As-placed Concrete Temperature Too High
Many specifications require that for mass concrete, the concrete temperature after placement shall not exceed 160-degrees Fahrenheit. The reason: delayed ettringite formation (DEF) has been noted at about this temperature, and may damage the concrete.4 Sensors are placed at the center of largest portion of the placement to monitor the maximum temperature to an accuracy of plus-or-minus two-degrees Fahrenheit. But if the sensor indicates a maximum temperature of say, 164-degrees Fahrenheit, what’s the proper disposition of this specification non-compliance? Based on the currently available research, we would argue that the 160-degrees Fahrenheit value is approximate, and that damage due to DEF isn’t necessarily a certainty. In an article describing construction of mass concrete elements for bridges in California, peak temperatures ranging from 162-degrees Fahrenheit to 190-degrees Fahrenheit were noted. Steps were taken to use cooling pipes in addition to cooling the concrete at the plant, but there was no mention of the elements with temperatures exceeding 160-degrees Fahrenheit being removed and replaced.5
As noted earlier, many decisions regarding specification non-compliance issues may be based on fears of liability rather than sound engineering judgment. Inspectors observe, measure, and test to ensure that the specifications are being met. They report their results but often do not have the education or experience to decide what to do with the results. Nor should they. That’s the engineer’s job. And we know that all is not black and white on any job site. Judgment is needed. We may not see engineering judgment as often as we used to because now the engineers are told to contact their lawyers before making a decision. And once they do, we don’t know of many lawyers who see the need for engineering judgment. That’s why engineering judgment may be dying.

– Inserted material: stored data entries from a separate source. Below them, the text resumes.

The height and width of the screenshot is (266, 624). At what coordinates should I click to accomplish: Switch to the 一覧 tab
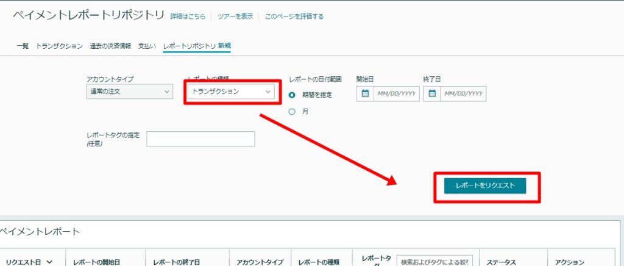[23, 46]
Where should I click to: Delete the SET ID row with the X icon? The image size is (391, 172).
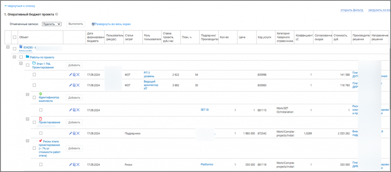78,110
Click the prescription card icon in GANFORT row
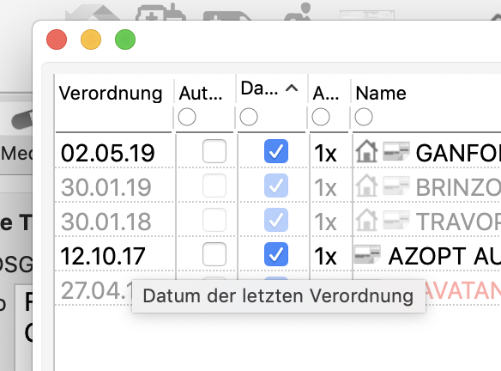The height and width of the screenshot is (371, 501). [x=396, y=151]
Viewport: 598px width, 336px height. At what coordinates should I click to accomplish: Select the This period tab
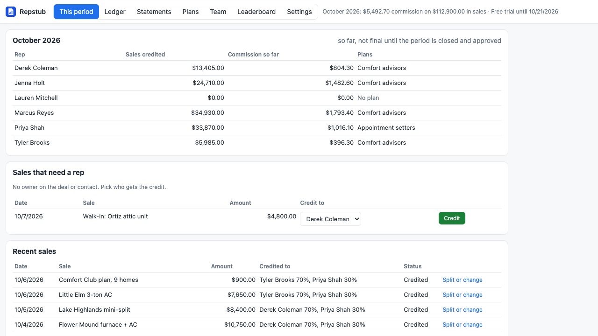(x=76, y=12)
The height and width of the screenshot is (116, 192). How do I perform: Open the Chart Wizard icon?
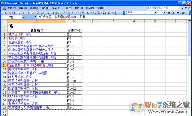104,13
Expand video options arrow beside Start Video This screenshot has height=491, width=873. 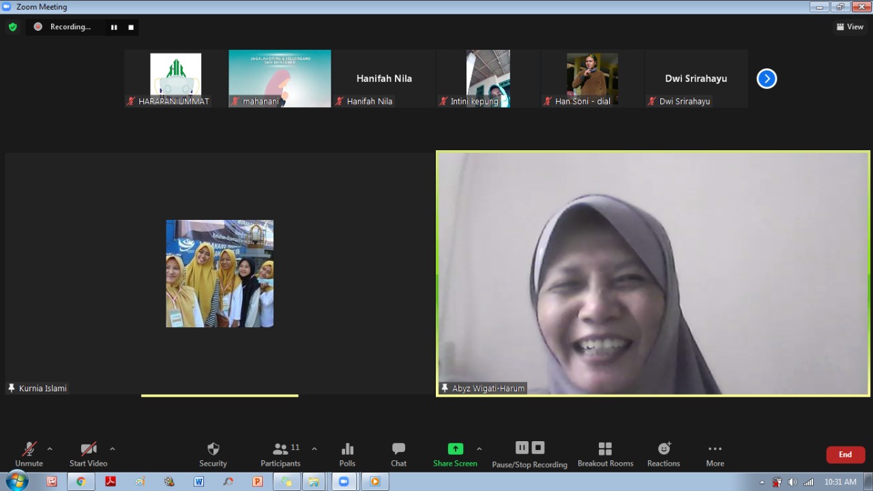[113, 449]
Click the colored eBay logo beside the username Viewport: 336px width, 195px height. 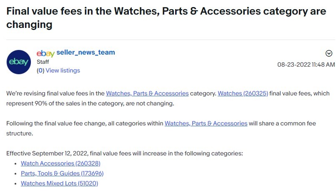(x=45, y=53)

1. Hover, Kenneth C., “Observed Variability in Tests of Fresh Concrete Properties from the FHWA Highway Materials Engineering Course,” Transportation Research Record No. 2342, Transportation Research Board, Washington, D.C., 2013, pp 61-75.
2. “The Effects of Water Additions to Concrete: ‘What’s a little water going to hurt?’” CEMEX USA Technical Bulletin 9.4, 2003, 5 pp. (www.cemexusa.com)
3. Lobo, Colin, and Gaynor, Richard, Gaynor, “Ready-Mixed Concrete, ”Significance of Tests & Properties of Concrete and Concrete-Making Materials", ASTM STP 169D, 2006, p.542.
4. “Optional Requirements Checklist, Section 8.1.2,” Specifications for Structural Concrete, ACI 301-10, 2010, p.65.
5. Maggenti, Ric, “From Passive to Active Thermal Control,” Concrete International, Nov. 2007, pp. 24-30.